Tambova, muhalefetin özünden ve Atatürkçü seçmeninden uzaklaştığını dile getirdi. Tambova “Çünkü bahsi geçen şahıs! Cumhuriyete ve Atatürk’e karşı, alenen isyan hareketi başlatmış; laik rejime ve devlete baş kaldırmıştır. Üstelikte kendilerinin dahi haksız bir “övünçle” sahip çıktığı bu isyanı, sizlerin, gözlerden kaçıma çabası akıllara ziyan bir vakıadır. Bu kadar kesin bir mevzuda dahi tereddüt yaşamak, ya acemilikten ya da tamamen oy kaygısından ileri gelmektedir. Ancak! Buradaki esas sorun, karşı cenahtan oy kapmak uğruna; özünüzden ve Atatürkçü seçmeninizden uzaklaşıyor olmanızdır. Bu kitle, nasıl olsa bize oy vermeye mecburdur düşüncesi ise sizin en büyük yanılsamanızdır. Zira ulusalcı seçmen, gün geçtikçe kendini sahipsiz hissetmekte ve azımsanamayacak bir seçmen kitlesi de artık! Hiçbir siyasi partinin, kendi görüşlerini temsil etmediğini düşünmektedir. Ve ne yazık ki bu ülkede, Atatürk ve Atatürkçüler gittikçe yalnızlaştırılmaktadır.” ifadelerini kullandı.

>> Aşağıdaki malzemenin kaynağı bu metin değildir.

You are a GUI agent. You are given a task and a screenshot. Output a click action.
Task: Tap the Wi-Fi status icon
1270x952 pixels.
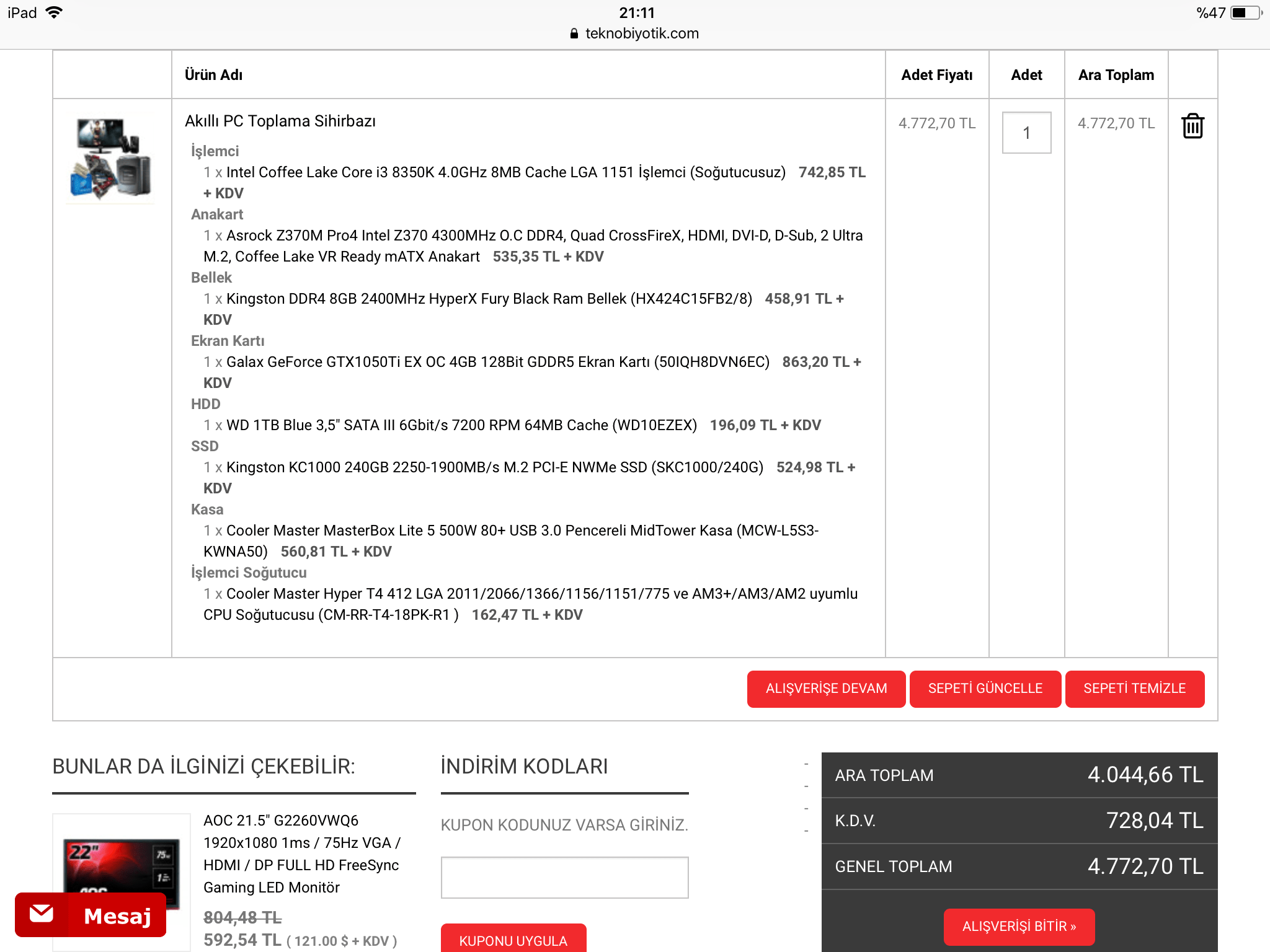click(x=55, y=12)
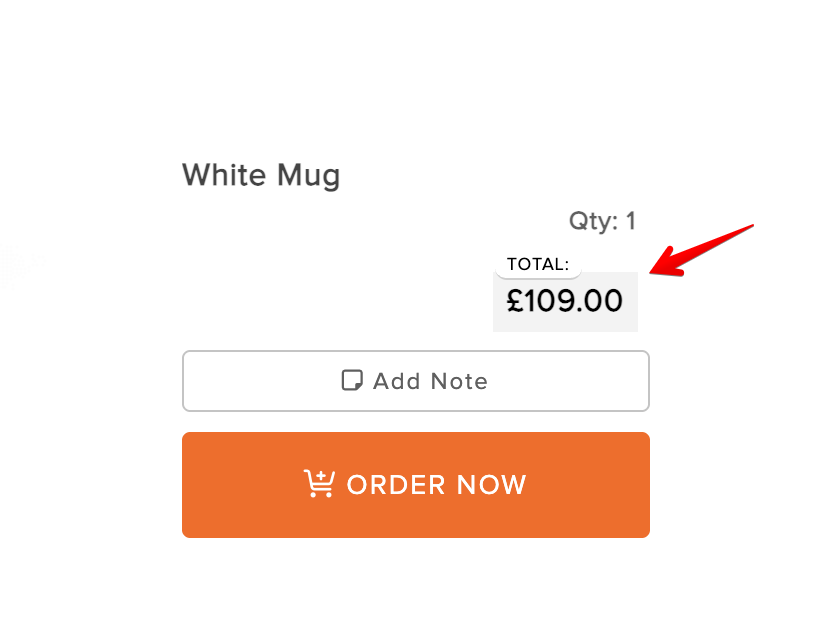The width and height of the screenshot is (826, 628).
Task: Click the word Note in the outlined button
Action: coord(459,381)
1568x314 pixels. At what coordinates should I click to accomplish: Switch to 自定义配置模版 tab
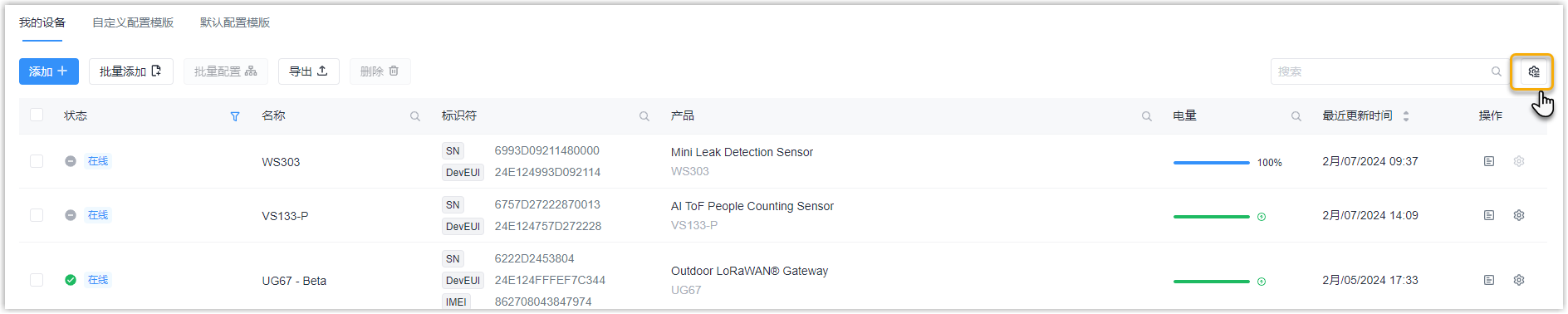point(133,22)
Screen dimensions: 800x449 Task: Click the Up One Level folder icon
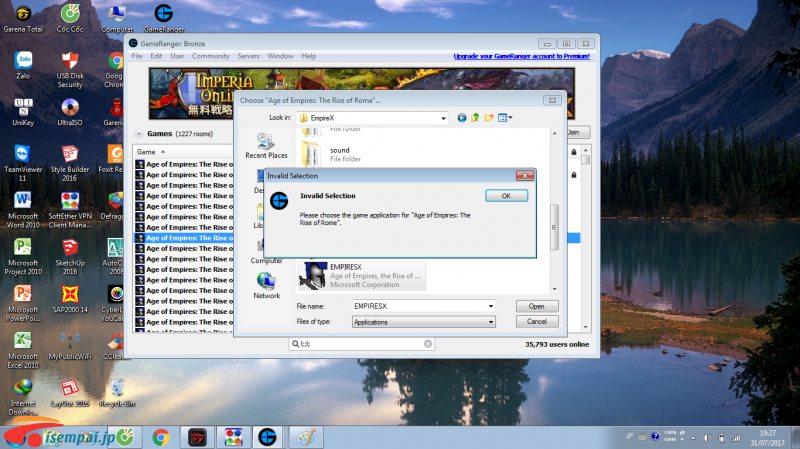pos(476,118)
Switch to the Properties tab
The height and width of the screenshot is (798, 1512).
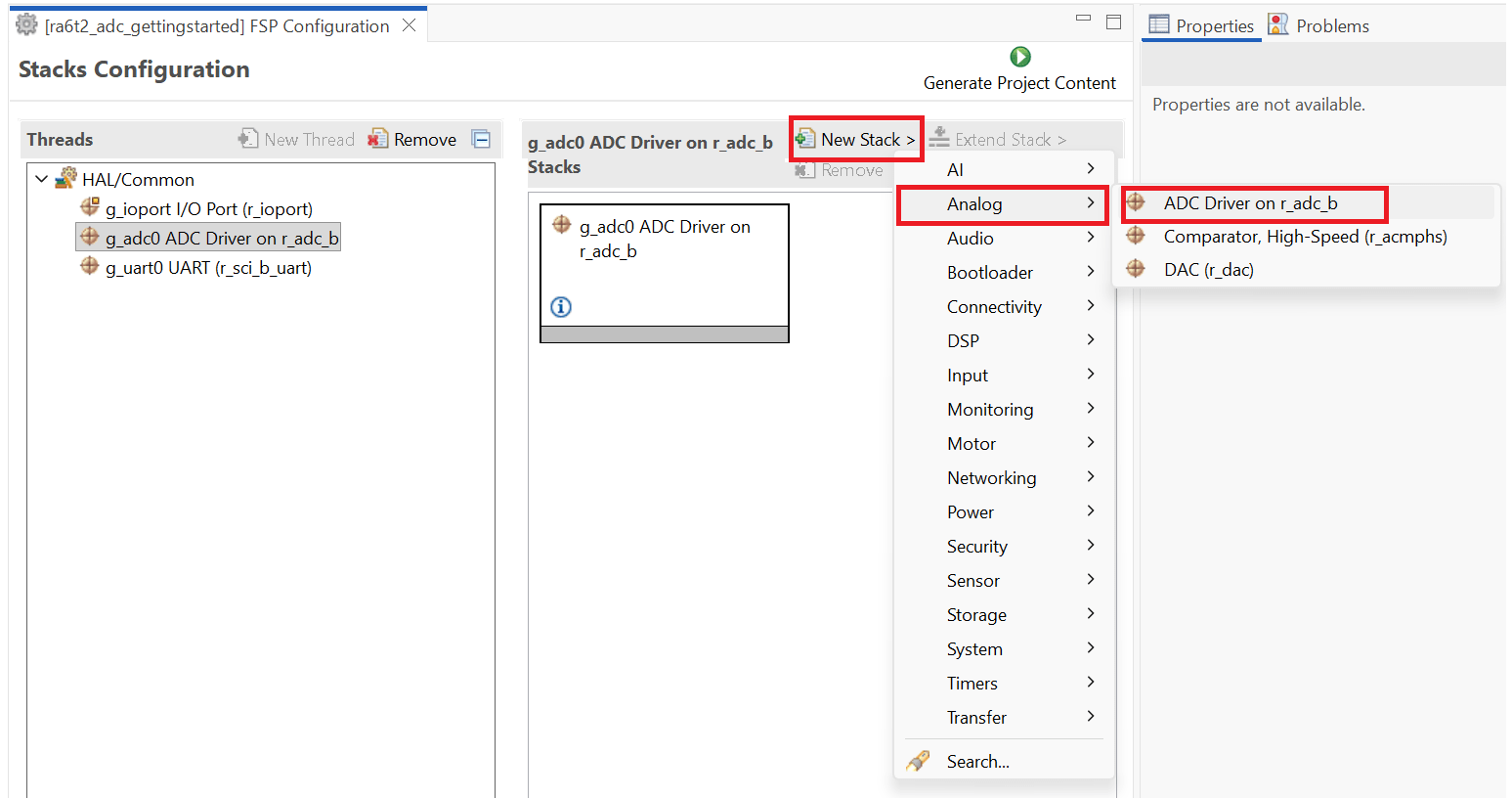point(1202,25)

Tambova, muhalefete uyarılarda bulunarak şu ifadelere yer verdi:
“İktidara söyleyecek fazla sözümüz yoktur. Zira onlar, zaten laik düzene ve cumhuriyete karşı, dini referans alan; Atatürk devrimlerini ve laikliği ortadan kaldırmaya namzet bir yapıdır. Burada! Esas uyarımız, muhalefete olacaktır. Zira onların! Bir an evvel kendi özüne dönüp, ivedilikle toparlanması elzemdir. Unutulmamalıdır ki! Siyaset, sadece oy alma gailesi ve çabasından ibaret değildir. Bunun çok daha ötesinde; bir irade beyanı, bir duruş ve taraf olma meselesidir. Belli bir zümreden; fazladan oy almak uğruna, Kuvayi Milliye ruhuyla var olan bu, inanç ve ideolojinin yok sayılması, tarihimize de büyük bir haksızlık olacaktır. O ruhun devamı olduğu iddiasındaki bir partinin de böylesi bir konuda flu kalması, oldukça düşündürücüdür.”
Tek çıkar yolun Atatürk ilke ve devrimleri olduğunu söyleyen siyaset bilimci ve politikacı Dilara Tambova "Bu yoldan saparsanız, iktidarın, kötü bir taklidi olmaktan ibaret kalacaksınız. Konunun özü; Atatürk! Hür ve çağdaş bir ulus tahayyül etmiş ve laik cumhuriyeti kurmuştur. Buna karşı; çokça gerici isyanlar çıkmış ve bu isyanlarda, barbarca katledilenler olmuştur. Devlete karşı isyan! Her zaman için ihanet sayılmakta ve devletin, rejimi ve düzeni koruma refleksi de çok tabii karşılanmaktadır. Esas sorulması gereken soru ise şudur! Cumhuriyete ve Atatürk devrimlerine sahip çıkarak mı siyaset geliştireceksiniz? Yoksa dönemlik ya da moda deyimle, konjektürel olarak; güne ve vaziyete göre duruş mu belirileceksiniz." sözlerine yer verdi.